Cuenca is situated between Madrid and Valencia, in the third least populated region in Europe, and the town itself is a world heritage site - the old town is an outstanding example of a medieval city, built on the steep sides of a mountain. The many casas colgadas ("hanging houses") are built right up to the cliff edge, making Cuenca one of the most striking towns in Spain, a gem in the province of Castilla La Mancha.
Cuenca lies on the rail route from Madrid to Valencia/Alicante with at least four Regional trains each way daily, and up to 14 high-speed AVE trains from Madrid. The journey takes around 3 hours from Madrid on the Regional trains (€23.80 return, €14.85 single), and as little as 51 minutes on the AVE (average single fare €28.00). The AVE trains go to Cuenca Fernando Zobel station which is about 5km from the centre. There is a bus to the centre (€2.15) or a taxi should cost around €10.

________________________________________

**Problem 1:**
Answer these from the passage on Cuenca, one line each, marked as the questions are:
(a) What Spanish name does the passage give for the "hanging houses"?
(b) How far is Cuenca Fernando Zobel station from the centre?
(c) What is the shortest journey time from Madrid on the AVE?
**Problem 2:** List every euro amount in the passage on Cuenca, with what each one pays for.

**Information provided:**
________________________________________

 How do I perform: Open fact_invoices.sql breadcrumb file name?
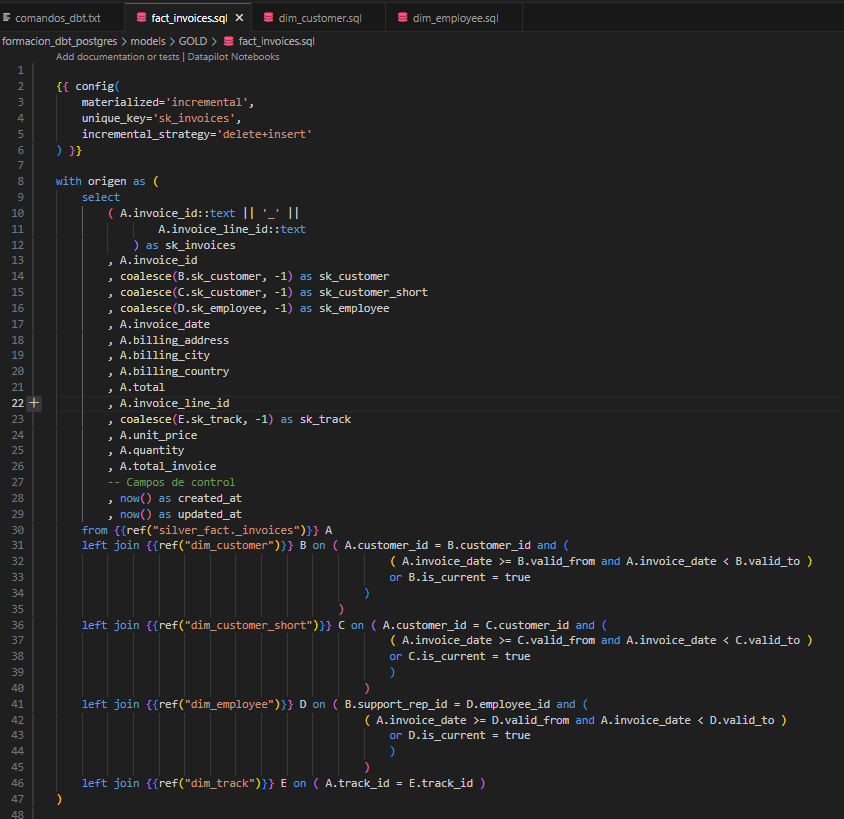pyautogui.click(x=277, y=41)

________________________________________

**Written reply 1:**
(a) Casas colgadas
(b) About 5 km
(c) As little as 51 minutes

**Written reply 2:**
- €23.80: Regional train return from Madrid
- €14.85: Regional train single from Madrid
- €28.00: average AVE single fare from Madrid
- €2.15: bus from Cuenca Fernando Zobel station to the centre
- around €10: taxi from the station to the centre